— Exercise goal —
Take the line that contains "Viewport: 1261px width, 806px" and each one after it through the last line below, and retype them exactly. Leave out the pictures.

++++ Information given ++++

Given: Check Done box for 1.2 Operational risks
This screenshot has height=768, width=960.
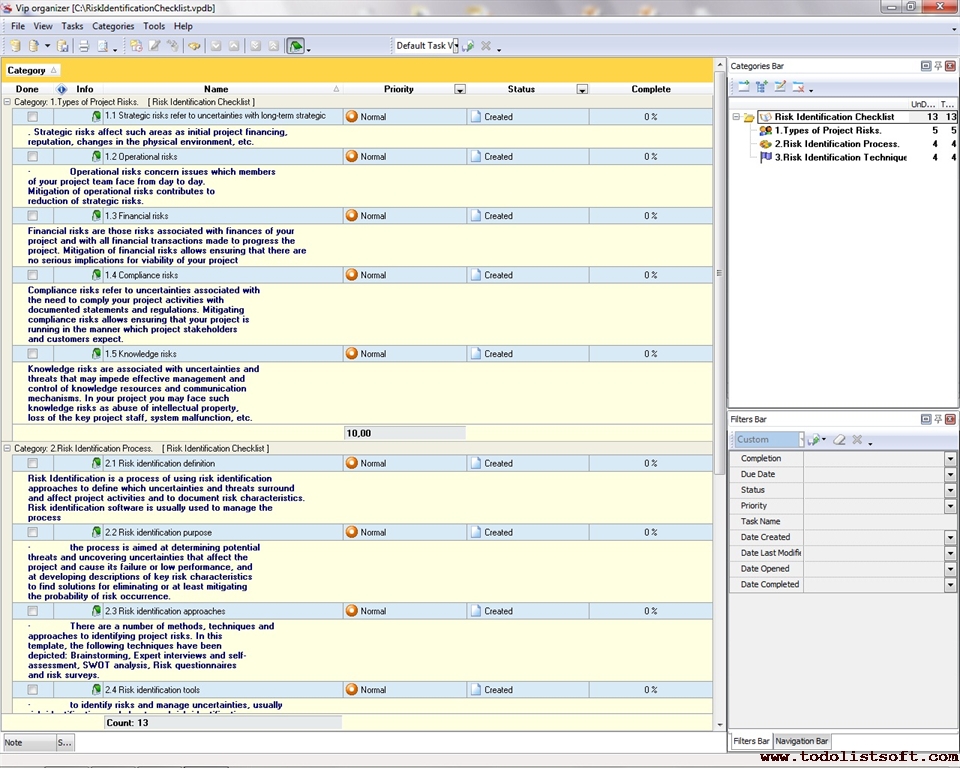Looking at the screenshot, I should tap(33, 157).
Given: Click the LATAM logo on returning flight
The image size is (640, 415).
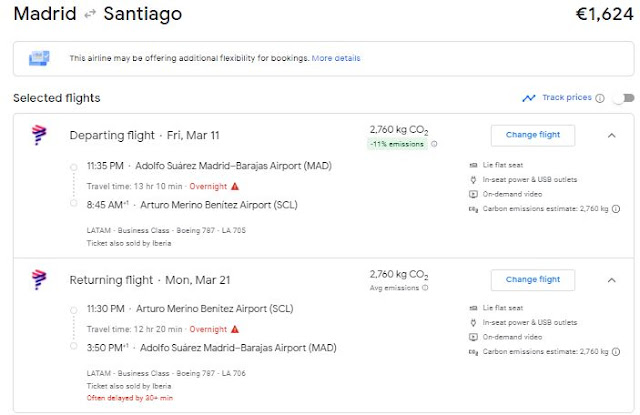Looking at the screenshot, I should click(x=39, y=279).
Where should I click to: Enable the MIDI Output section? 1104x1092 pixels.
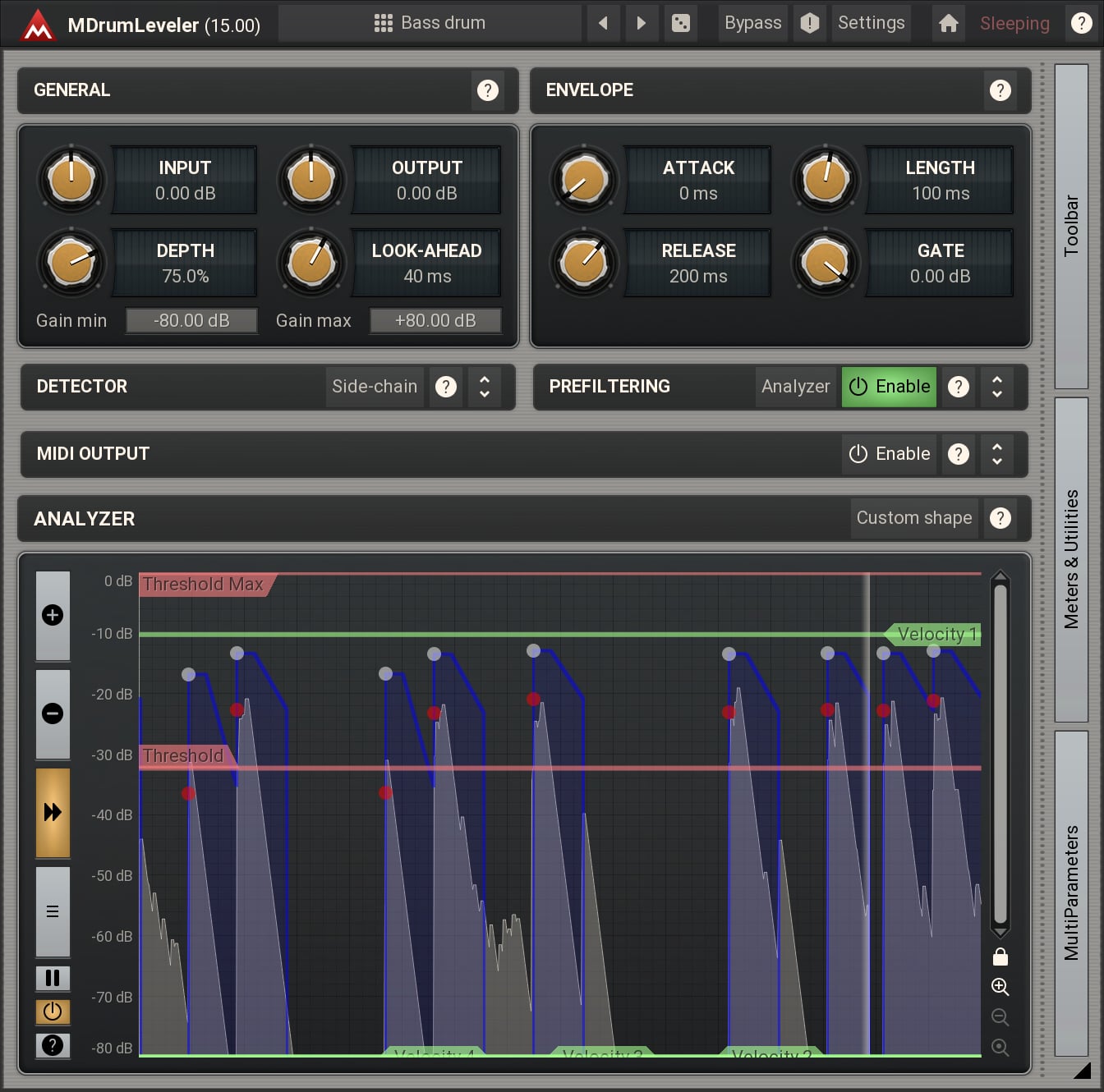click(889, 454)
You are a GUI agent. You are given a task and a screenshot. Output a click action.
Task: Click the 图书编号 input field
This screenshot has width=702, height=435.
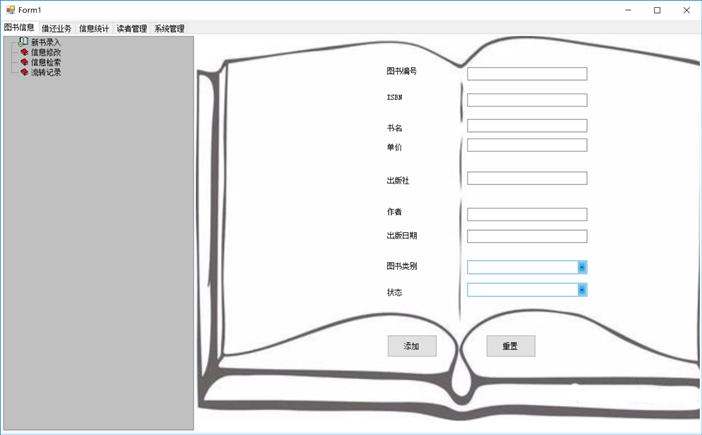pos(526,74)
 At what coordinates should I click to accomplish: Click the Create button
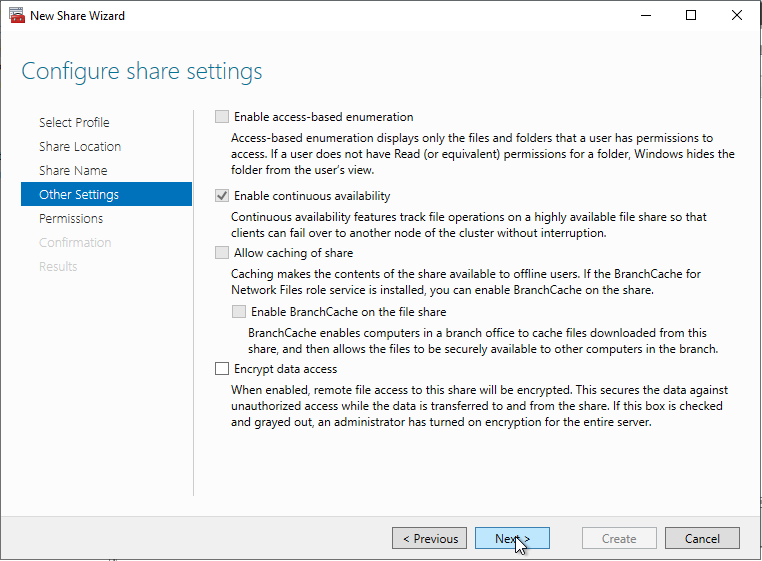point(619,538)
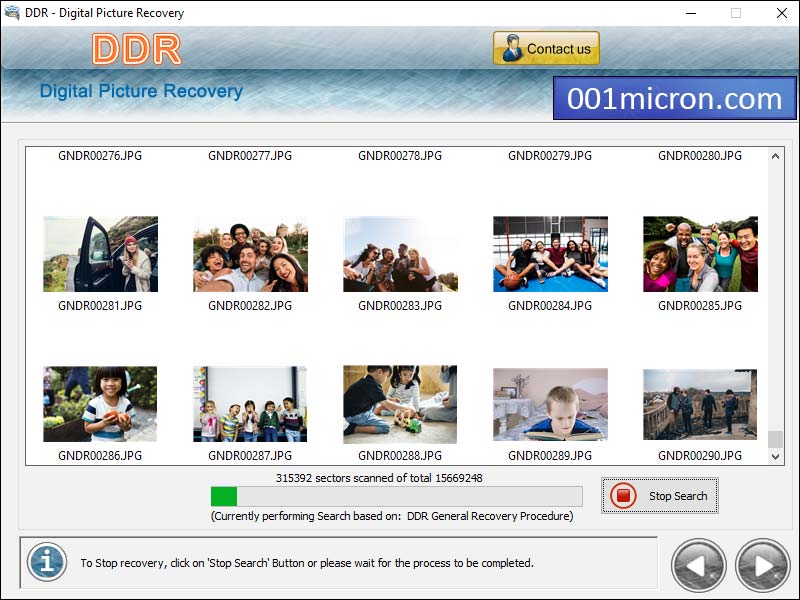Select thumbnail GNDR00281.JPG
The width and height of the screenshot is (800, 600).
point(100,253)
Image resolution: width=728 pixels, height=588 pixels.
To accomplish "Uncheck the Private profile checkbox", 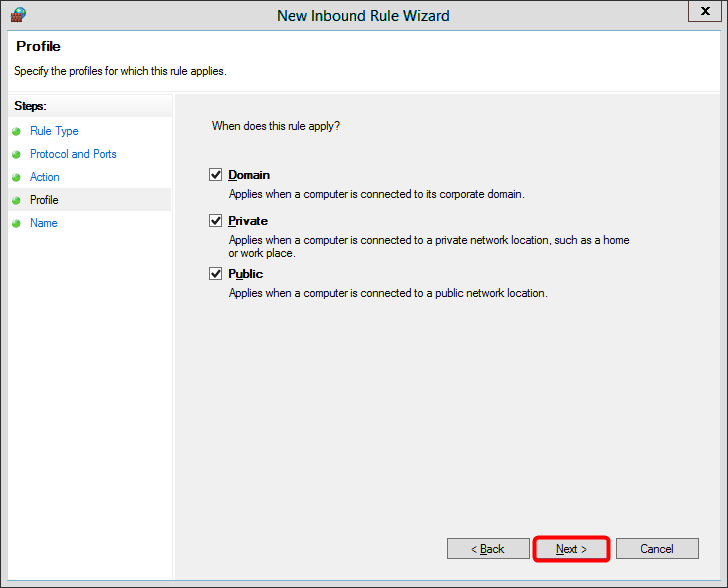I will [215, 221].
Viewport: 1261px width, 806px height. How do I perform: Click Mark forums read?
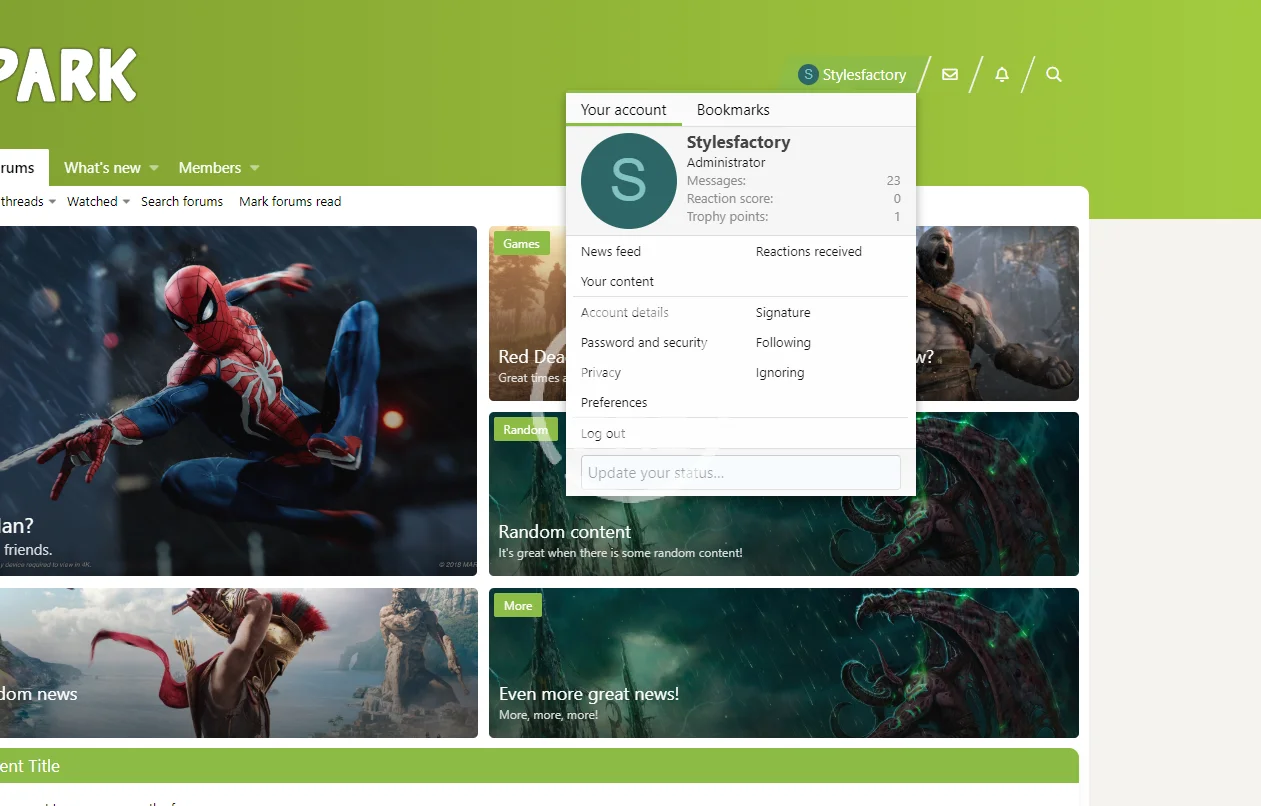point(290,202)
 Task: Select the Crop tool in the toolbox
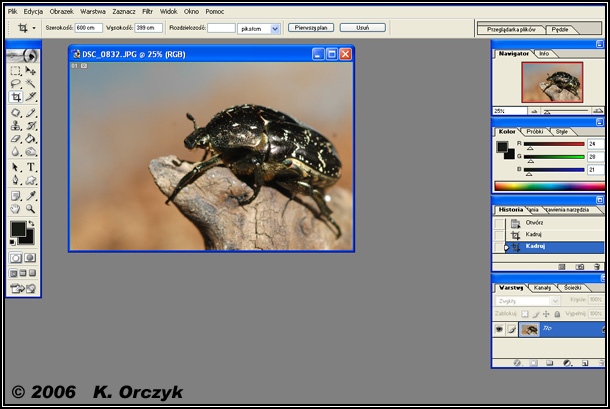coord(16,97)
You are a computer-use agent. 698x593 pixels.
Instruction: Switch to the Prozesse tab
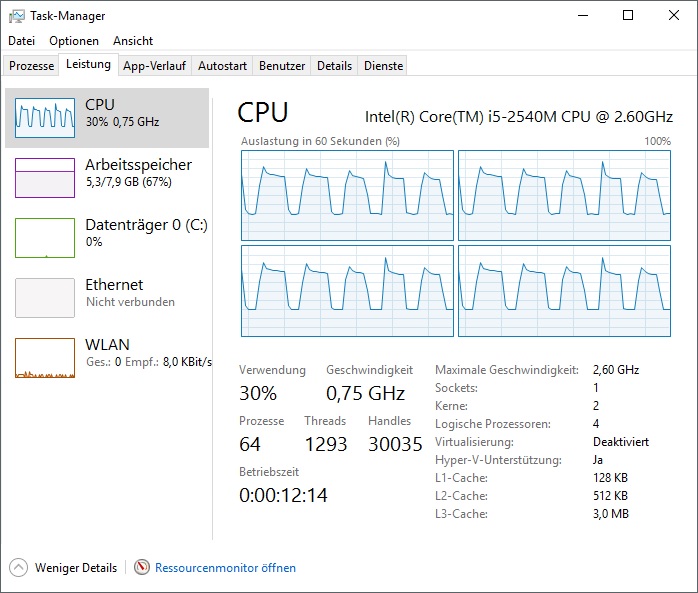[32, 66]
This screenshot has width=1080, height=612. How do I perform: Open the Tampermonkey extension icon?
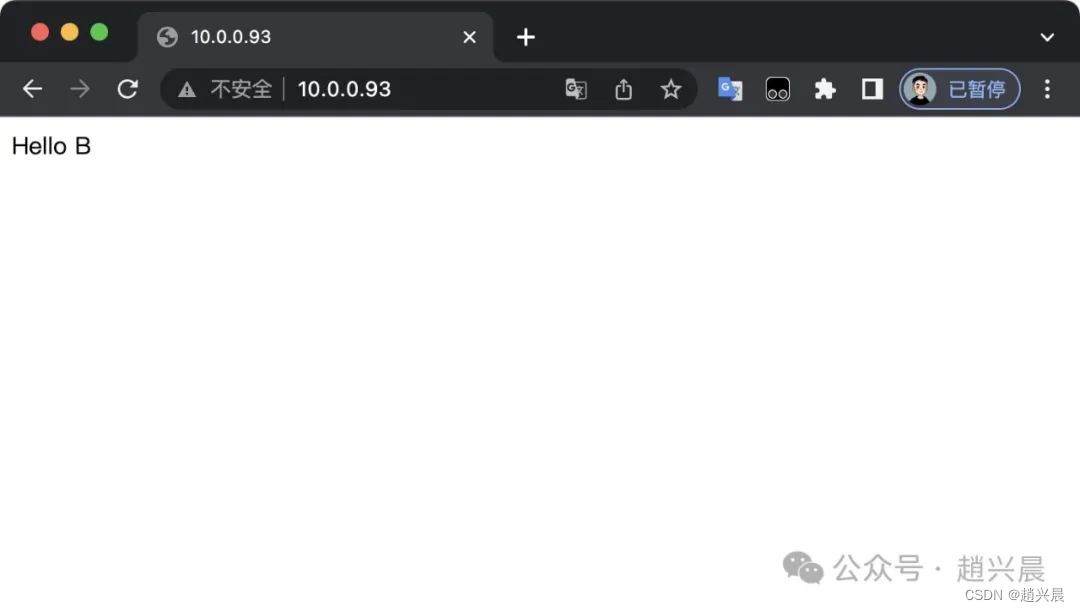click(778, 89)
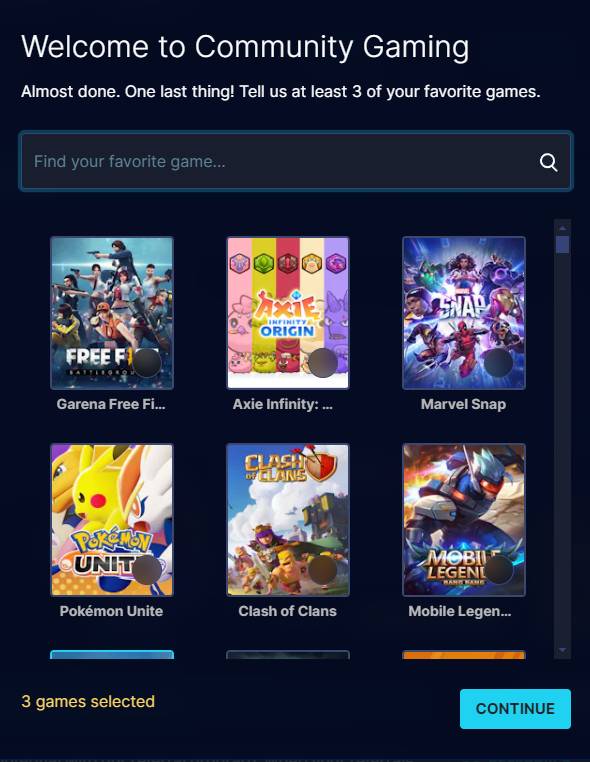
Task: Click the scrollbar down arrow
Action: pos(562,650)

++++

— Exercise response —
Viewport: 1261px width, 806px height. How do I perform: Click Mark forums read?
point(290,202)
 Task: Select the Crop tool in the toolbox
coord(16,97)
You are a computer-use agent. 698x593 pixels.
Instruction: Switch to the Prozesse tab
[32, 66]
This screenshot has width=1080, height=612. How do I perform: Open the Tampermonkey extension icon?
click(778, 89)
Task: Click the scrollbar down arrow
Action: pos(562,650)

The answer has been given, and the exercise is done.